Running an equine business is unpredictable. It’s important to take a step back and evaluate what is or isn’t working for long-term success.

Here are three tips for assessing where your business is now so you can better plan for the future.

Review Financial Statements

Money is the most visible measure of success. The total cash on hand or in a bank account means you can pay the bills, cover payroll and have enough left to pay yourself. However, the amount of cash you have available doesn’t provide a full picture. Reviewing your income statement, balance sheet and cash flow statement illustrate how money is moving into and out of the business.

“You have to look at the costs, income and profitability of each of your horses if you are a lesson barn and of your business sectors if you run a hybrid business of boarding/training/lessons/etc.,” said Barbara Lindberg, the equine business management director of Cazenovia College. “This requires breaking expenses and income down and attributing them to their various areas or horses that are incurring or earning them.”

If you discover that you have a horse that actually doesn’t pay his way, you might have to admit that he is actually a pet and the business shouldn’t be supporting him. That doesn’t mean you can’t keep him and support him personally, Lindberg said.

Ask for Feedback

Your stable can’t survive without clients. Find out what is working, or not, for your clients. A one-on-one conversation is a good place to start.

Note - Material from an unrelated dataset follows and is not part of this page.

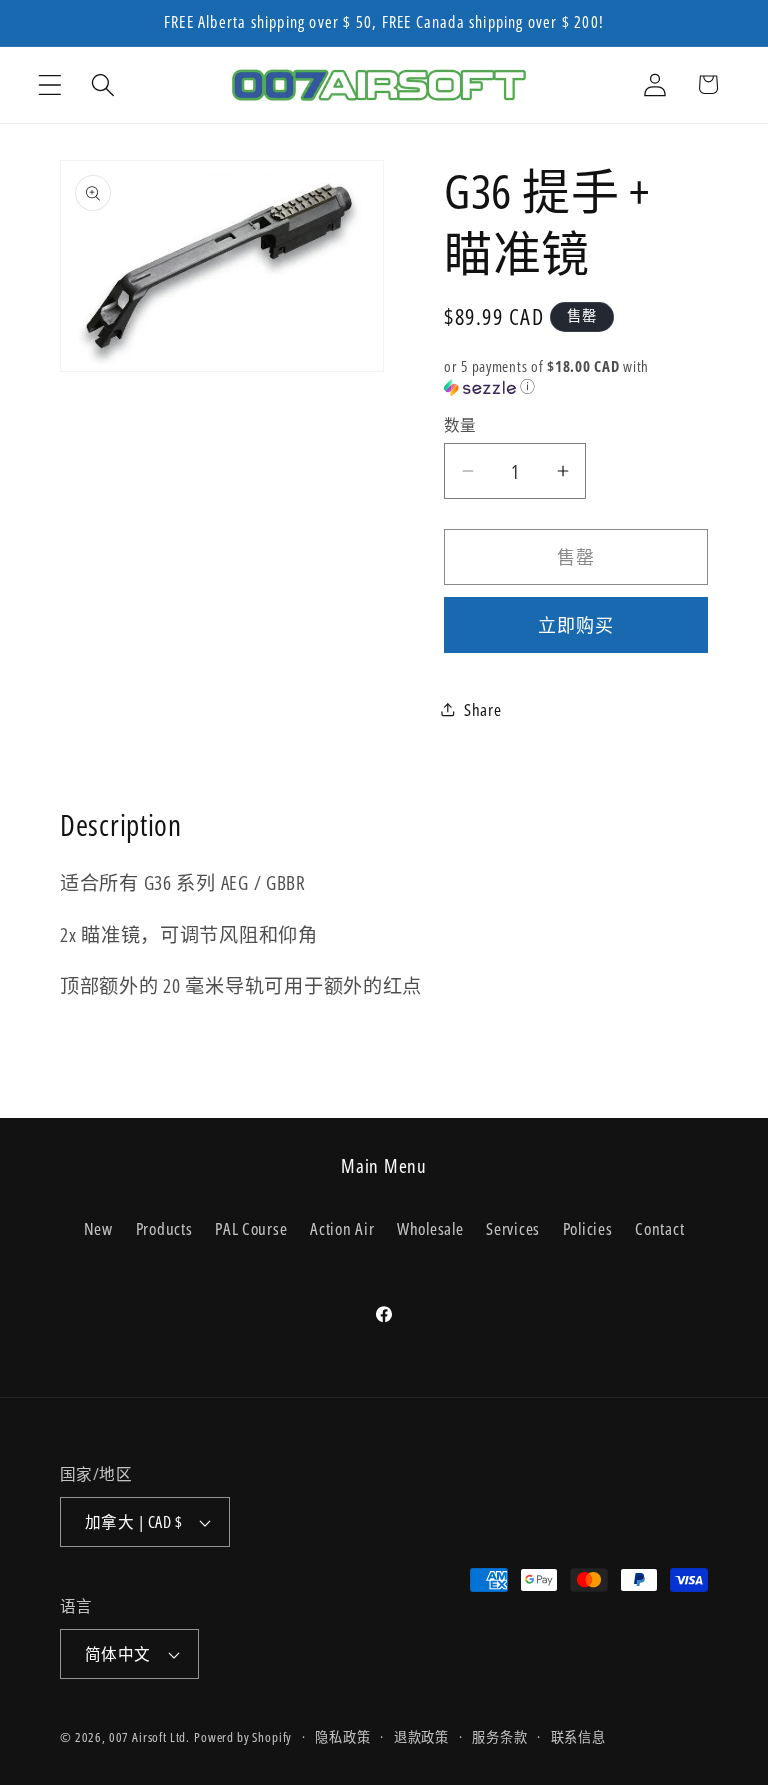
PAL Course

A suggestion box or an online survey are other options for gathering insight on what customers appreciate or what they would like to see changed.

Barns that have staff should check in with employees, too. Check to find out how staff feel about your business, according to Kimberly LaComba, PhD, an assistant professor of equine business management at the University of Findlay. This can be done daily, weekly, monthly, and/or yearly.

“It allows for the team to be reminded that they are working toward common goals and to know if they need to make adjustments, which is common and okay, or if the goals have been attained,” she said.

“Equine businesses will benefit from having specific goals that include steps on how they will reach those goals,” LaComba concluded. 

Quantify New Customers

It’s important to know how many new customers join your barn every year and what attracts them. Review the total number of first-time clients and strive to understand which services are attracting the most new business. Is your lesson program driving growth or is it training or hauling services?

Once you understand what attracts customers, determine how you can better use that as a competitive advantage and gain even more clients to your business.